### Exercise
Print the records below exactly. Omit every picture.
*** Records supplied
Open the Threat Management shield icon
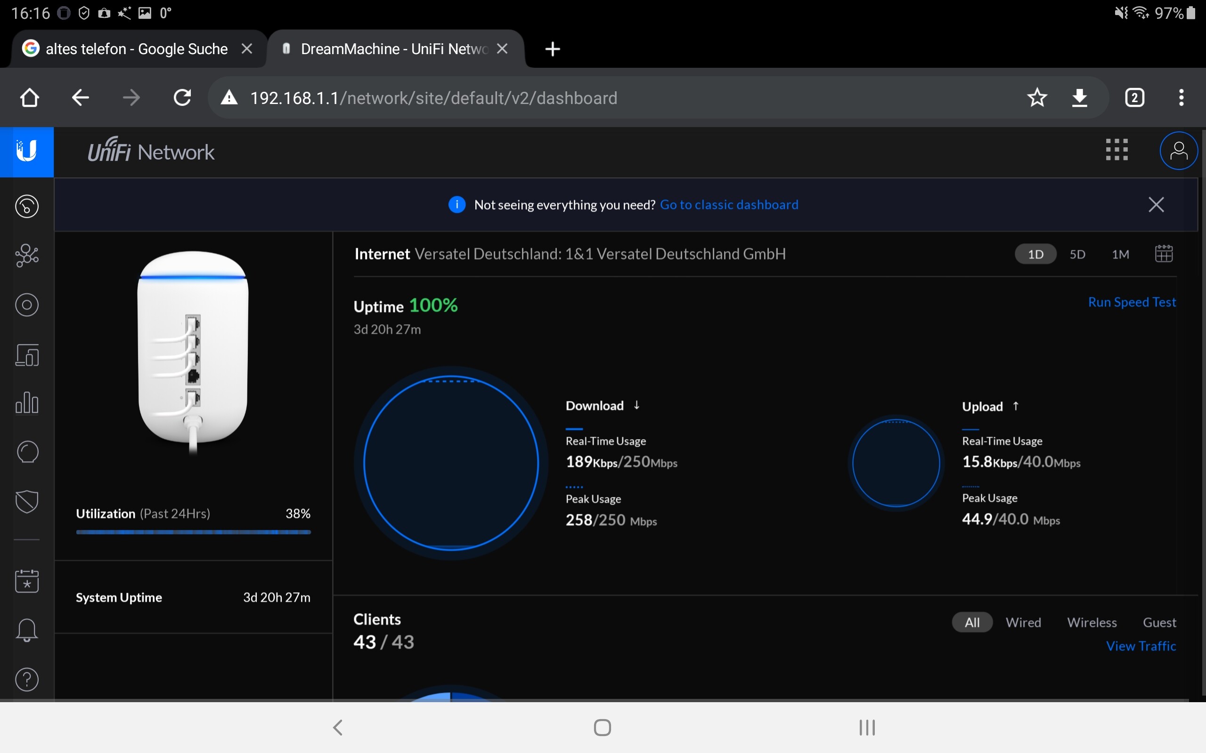This screenshot has height=753, width=1206. pyautogui.click(x=27, y=501)
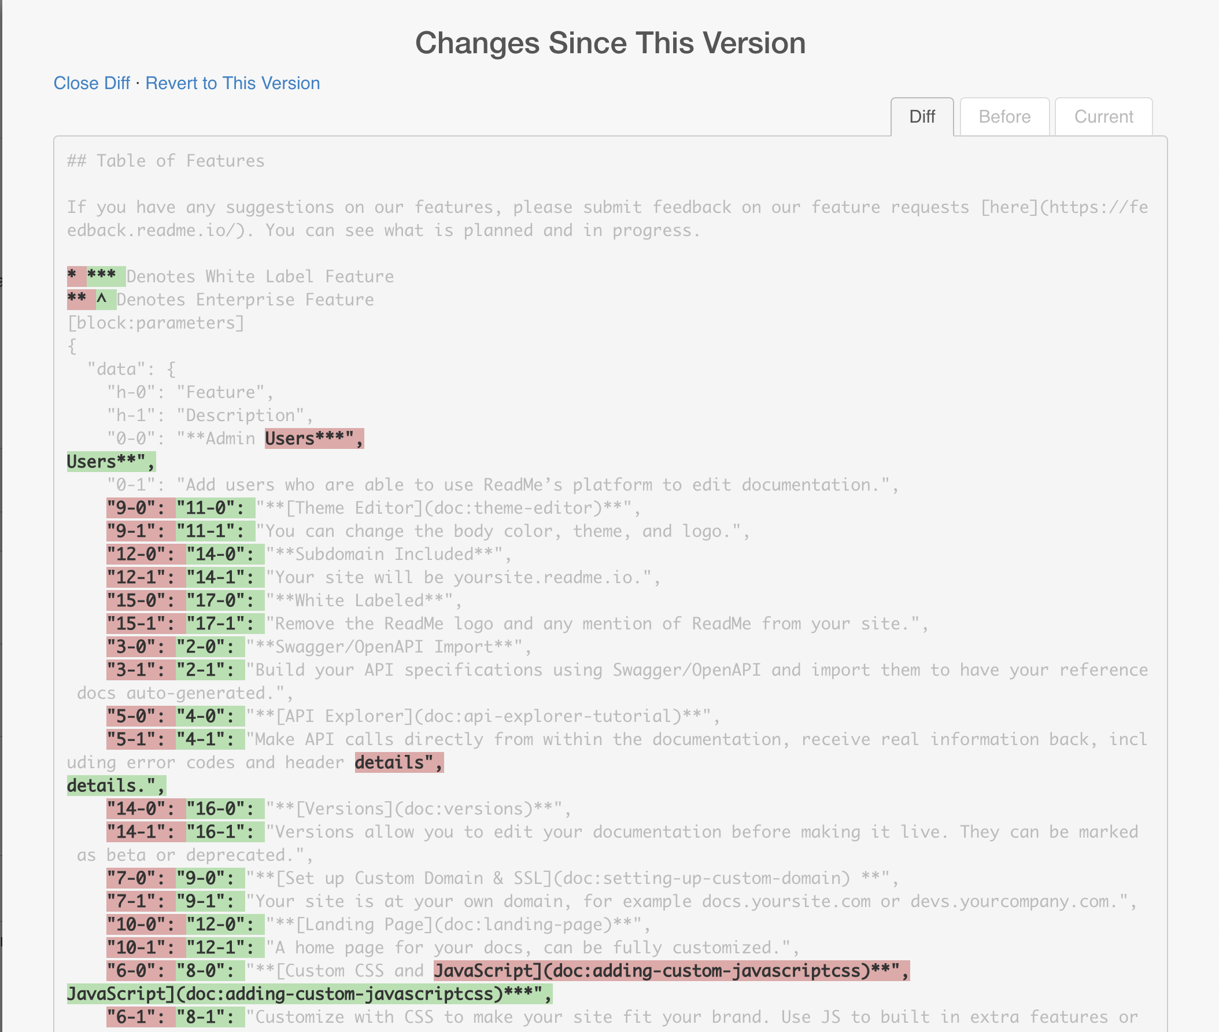The height and width of the screenshot is (1032, 1219).
Task: Click the 'Denotes White Label Feature' text
Action: click(x=260, y=277)
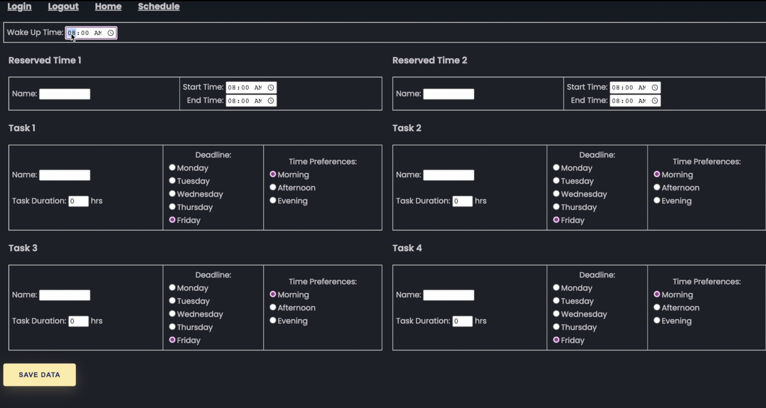Click Reserved Time 1 End Time clock icon
Viewport: 766px width, 408px height.
click(x=271, y=101)
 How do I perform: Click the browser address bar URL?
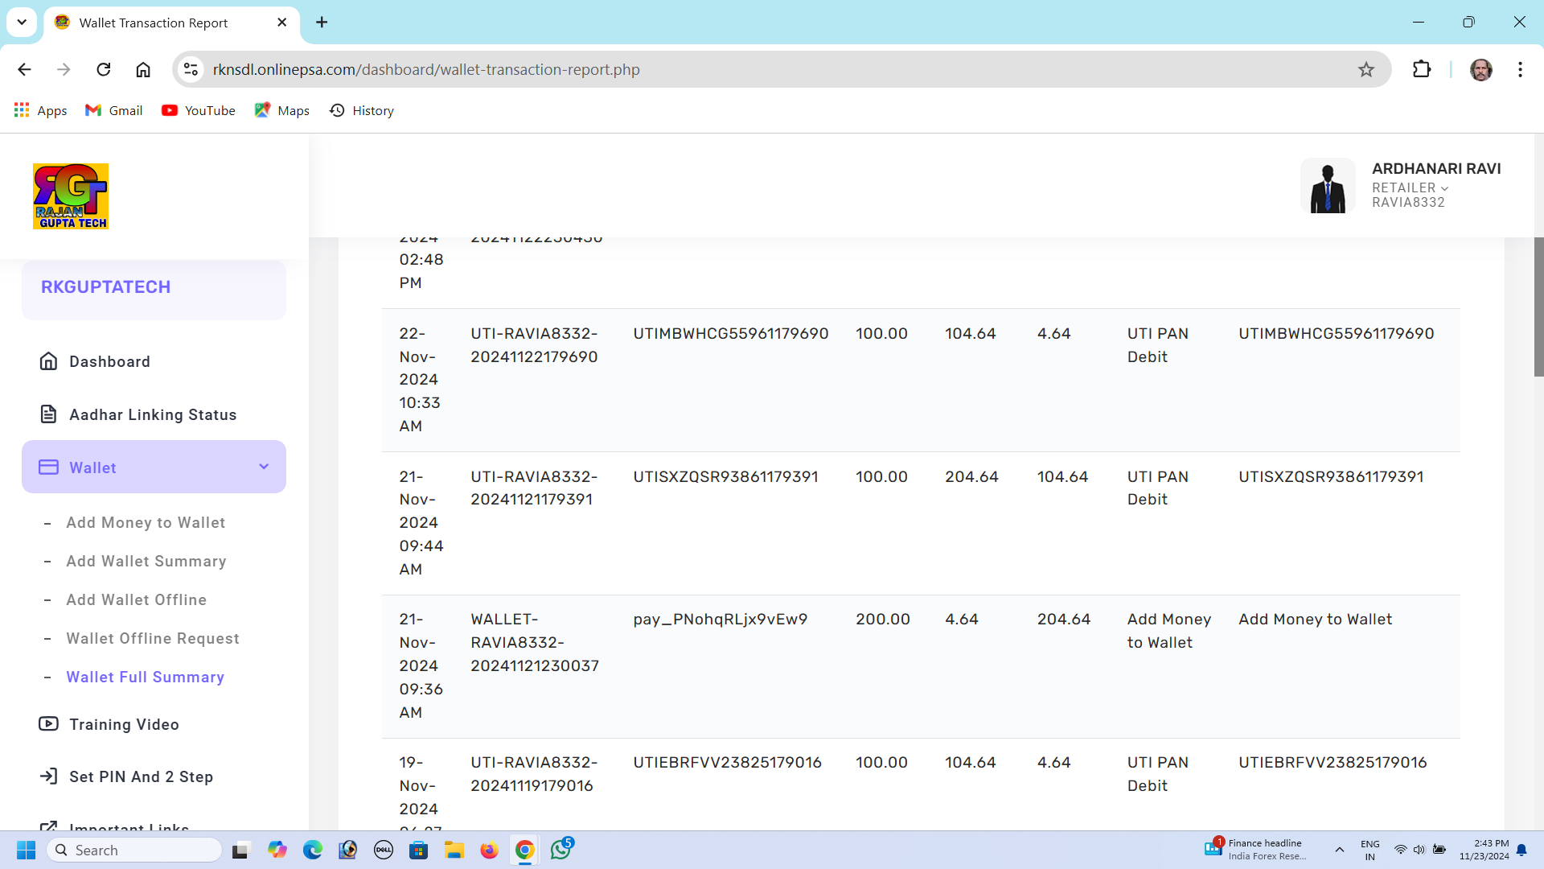[x=426, y=70]
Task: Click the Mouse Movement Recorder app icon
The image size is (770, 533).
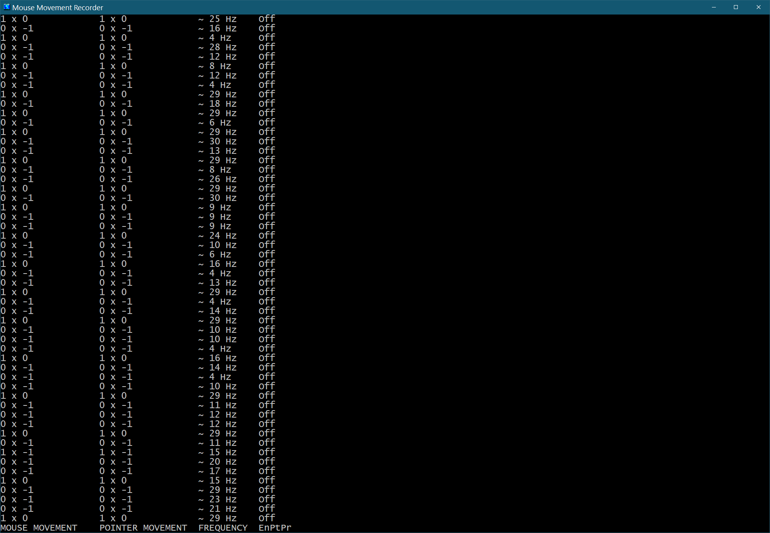Action: coord(6,7)
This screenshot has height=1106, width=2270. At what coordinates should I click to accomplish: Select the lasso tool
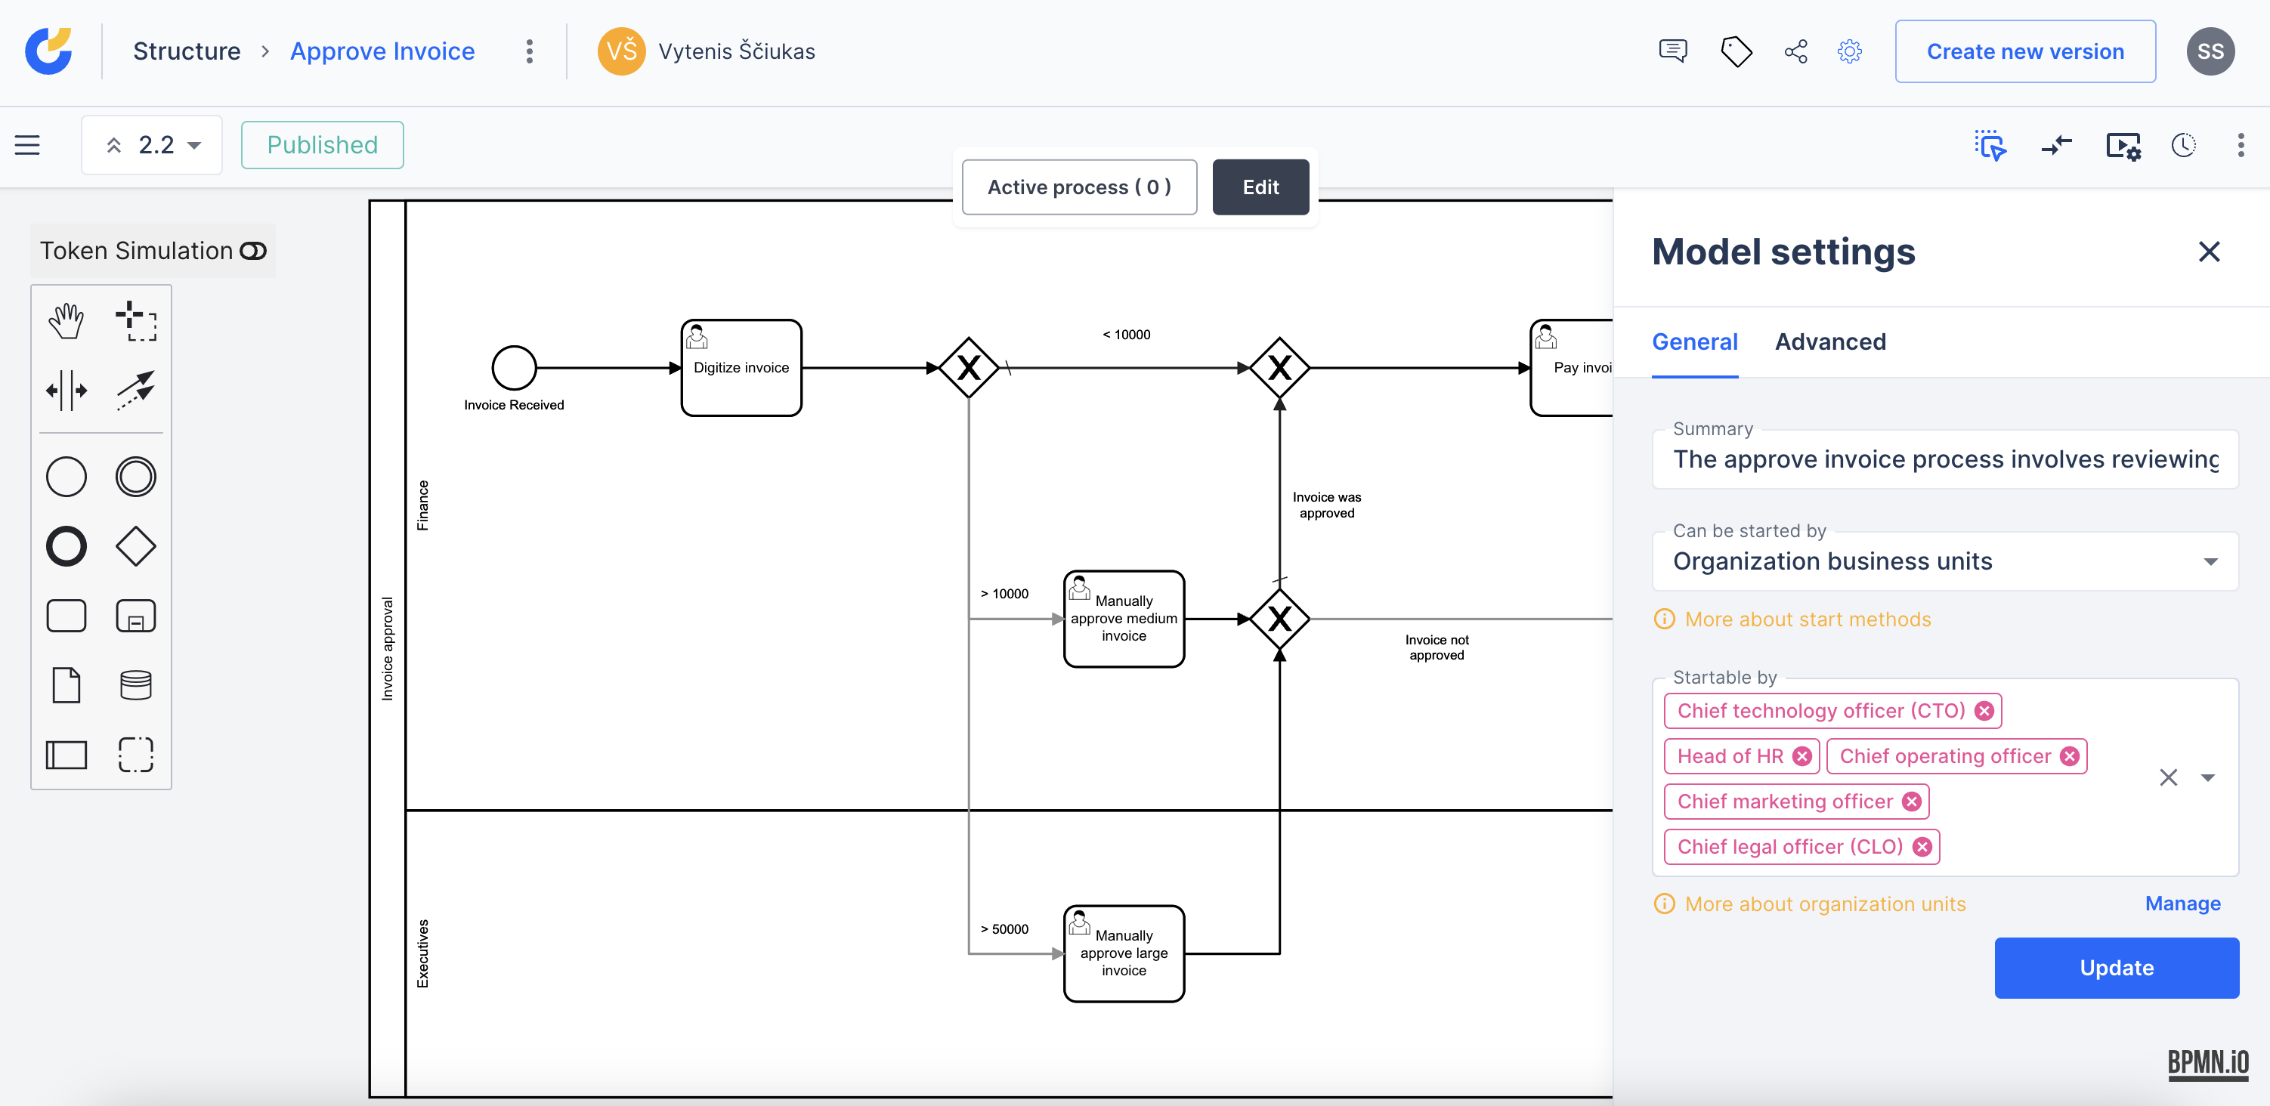[x=136, y=321]
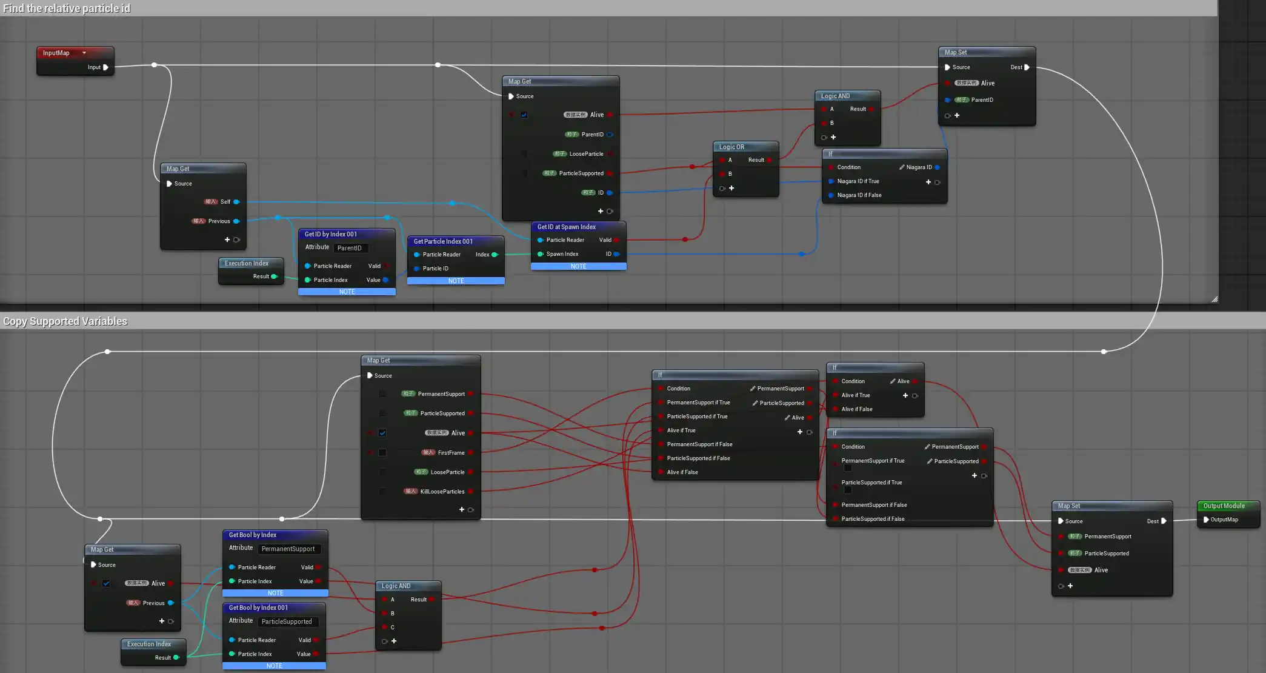Click pencil icon beside Niagara ID output
Viewport: 1266px width, 673px height.
pyautogui.click(x=902, y=167)
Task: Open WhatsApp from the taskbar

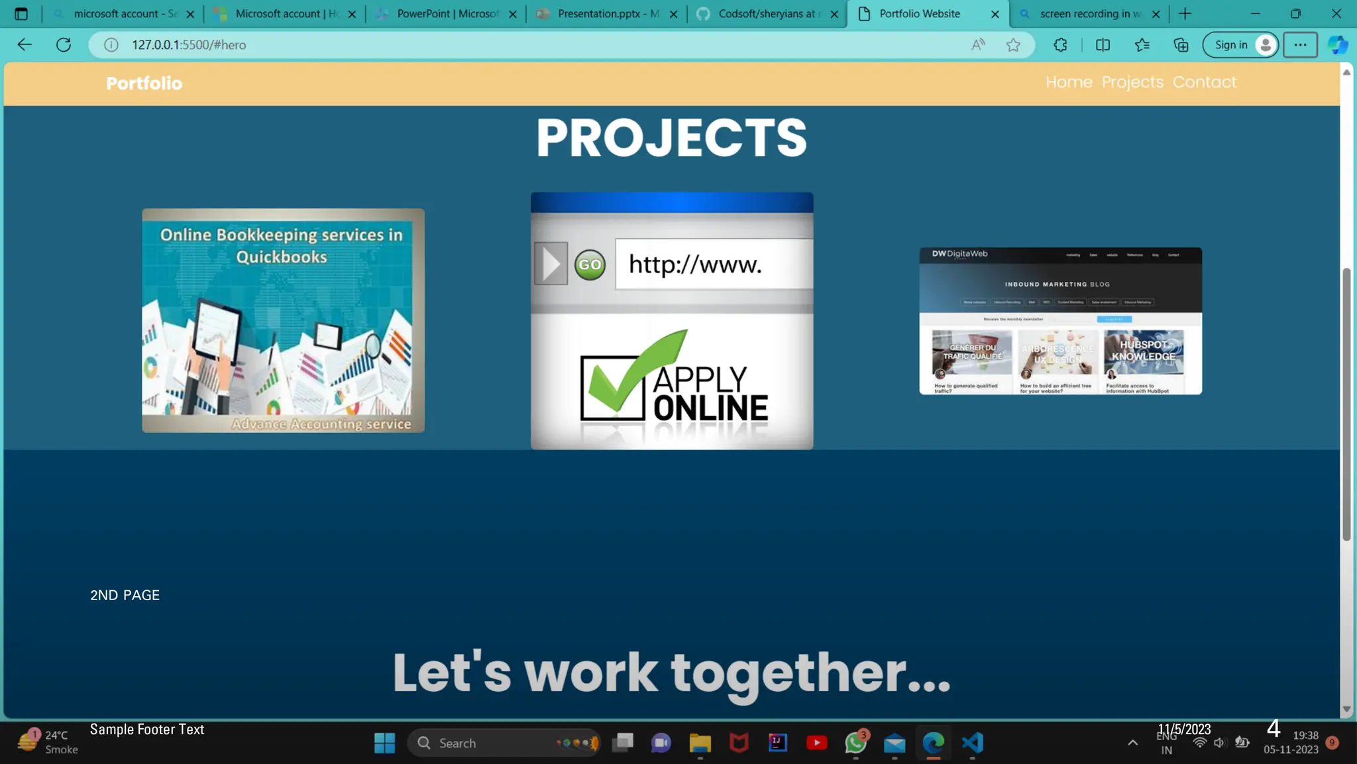Action: 855,743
******
### Solution for this exercise
Open the Threat Management shield icon
This screenshot has height=753, width=1206. pyautogui.click(x=27, y=501)
The height and width of the screenshot is (1032, 1219).
Task: Click the 'Denotes White Label Feature' text
Action: click(x=260, y=277)
Click Reserved Time 1 End Time clock icon
Viewport: 766px width, 408px height.
click(x=271, y=101)
 How do I perform: Click the browser address bar URL?
[x=426, y=70]
Task: Click the Mouse Movement Recorder app icon
The image size is (770, 533).
Action: coord(6,7)
This screenshot has height=1106, width=2270. At what coordinates should I click to accomplish: Select the lasso tool
[x=136, y=321]
Click pencil icon beside Niagara ID output
Viewport: 1266px width, 673px height.
pyautogui.click(x=902, y=167)
Task: Open WhatsApp from the taskbar

Action: 855,743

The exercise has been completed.